> **Extracted material**:
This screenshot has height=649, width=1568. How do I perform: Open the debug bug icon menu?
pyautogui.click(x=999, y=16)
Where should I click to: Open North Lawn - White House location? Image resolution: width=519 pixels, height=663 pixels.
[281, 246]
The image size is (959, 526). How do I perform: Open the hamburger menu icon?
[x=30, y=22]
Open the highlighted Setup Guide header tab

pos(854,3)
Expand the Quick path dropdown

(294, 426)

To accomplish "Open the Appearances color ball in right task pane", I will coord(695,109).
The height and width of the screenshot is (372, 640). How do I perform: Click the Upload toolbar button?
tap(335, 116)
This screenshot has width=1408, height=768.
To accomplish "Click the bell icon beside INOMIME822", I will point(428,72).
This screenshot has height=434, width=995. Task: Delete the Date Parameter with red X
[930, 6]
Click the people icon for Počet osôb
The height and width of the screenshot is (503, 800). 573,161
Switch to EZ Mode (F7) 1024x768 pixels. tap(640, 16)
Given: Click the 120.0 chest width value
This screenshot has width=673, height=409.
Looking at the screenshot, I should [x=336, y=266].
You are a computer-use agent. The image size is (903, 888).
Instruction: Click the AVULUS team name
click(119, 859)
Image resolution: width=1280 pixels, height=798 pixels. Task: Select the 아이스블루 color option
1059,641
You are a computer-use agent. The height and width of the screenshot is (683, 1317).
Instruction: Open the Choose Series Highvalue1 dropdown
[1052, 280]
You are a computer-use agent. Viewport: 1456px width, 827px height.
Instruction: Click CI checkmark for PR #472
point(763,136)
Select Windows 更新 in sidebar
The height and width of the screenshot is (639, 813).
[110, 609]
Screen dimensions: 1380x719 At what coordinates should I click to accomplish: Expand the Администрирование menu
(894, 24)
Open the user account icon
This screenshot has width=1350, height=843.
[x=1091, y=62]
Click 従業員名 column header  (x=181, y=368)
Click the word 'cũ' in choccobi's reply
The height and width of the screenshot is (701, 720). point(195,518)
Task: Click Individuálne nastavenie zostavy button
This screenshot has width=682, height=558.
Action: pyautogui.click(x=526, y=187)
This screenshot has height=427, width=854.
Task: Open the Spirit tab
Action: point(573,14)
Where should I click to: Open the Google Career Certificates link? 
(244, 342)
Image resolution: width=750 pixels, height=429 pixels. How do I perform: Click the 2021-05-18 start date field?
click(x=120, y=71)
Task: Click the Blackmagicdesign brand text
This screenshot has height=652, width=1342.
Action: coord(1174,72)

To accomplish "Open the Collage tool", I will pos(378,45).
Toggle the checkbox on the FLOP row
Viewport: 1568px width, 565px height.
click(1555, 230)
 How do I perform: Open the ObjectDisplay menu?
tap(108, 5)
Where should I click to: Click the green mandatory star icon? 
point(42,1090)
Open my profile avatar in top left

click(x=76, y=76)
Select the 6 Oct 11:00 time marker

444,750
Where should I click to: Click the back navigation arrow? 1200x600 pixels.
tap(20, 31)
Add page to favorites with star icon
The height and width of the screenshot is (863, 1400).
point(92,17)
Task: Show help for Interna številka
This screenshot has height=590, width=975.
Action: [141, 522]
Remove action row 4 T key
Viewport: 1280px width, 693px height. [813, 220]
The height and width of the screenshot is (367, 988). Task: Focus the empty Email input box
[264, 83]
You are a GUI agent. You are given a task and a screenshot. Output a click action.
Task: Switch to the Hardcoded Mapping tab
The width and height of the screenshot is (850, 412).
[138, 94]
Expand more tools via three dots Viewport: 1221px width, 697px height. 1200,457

> **Required work**:
Write down, word for word, the lines above from the one containing "Instruction: Open the" through the one containing "Task: Switch to the Hardcoded Mapping tab", both ends included.

> **Solution to this exercise**:
Instruction: Open the Choose Series Highvalue1 dropdown
[1052, 280]
You are a computer-use agent. Viewport: 1456px width, 827px height.
Instruction: Click CI checkmark for PR #472
point(763,136)
Select Windows 更新 in sidebar
The height and width of the screenshot is (639, 813).
[110, 609]
Screen dimensions: 1380x719 At what coordinates should I click to accomplish: Expand the Администрирование menu
(894, 24)
Open the user account icon
This screenshot has width=1350, height=843.
[x=1091, y=62]
Click 従業員名 column header  (x=181, y=368)
Click the word 'cũ' in choccobi's reply
The height and width of the screenshot is (701, 720). point(195,518)
Task: Click Individuálne nastavenie zostavy button
This screenshot has width=682, height=558.
Action: pyautogui.click(x=526, y=187)
This screenshot has height=427, width=854.
Task: Open the Spirit tab
Action: point(573,14)
Where should I click to: Open the Google Career Certificates link? 
(244, 342)
Image resolution: width=750 pixels, height=429 pixels. How do I perform: Click the 2021-05-18 start date field?
click(x=120, y=71)
Task: Click the Blackmagicdesign brand text
This screenshot has height=652, width=1342.
Action: coord(1174,72)

To accomplish "Open the Collage tool", I will pos(378,45).
Toggle the checkbox on the FLOP row
Viewport: 1568px width, 565px height.
click(1555, 230)
 How do I perform: Open the ObjectDisplay menu?
tap(108, 5)
Where should I click to: Click the green mandatory star icon? 
point(42,1090)
Open my profile avatar in top left

click(x=76, y=76)
Select the 6 Oct 11:00 time marker

444,750
Where should I click to: Click the back navigation arrow? 1200x600 pixels.
tap(20, 31)
Add page to favorites with star icon
The height and width of the screenshot is (863, 1400).
point(92,17)
Task: Show help for Interna številka
This screenshot has height=590, width=975.
Action: [141, 522]
Remove action row 4 T key
Viewport: 1280px width, 693px height. [813, 220]
The height and width of the screenshot is (367, 988). Task: Focus the empty Email input box
[264, 83]
You are a GUI agent. You are given a task and a screenshot. Output a click action.
Task: Switch to the Hardcoded Mapping tab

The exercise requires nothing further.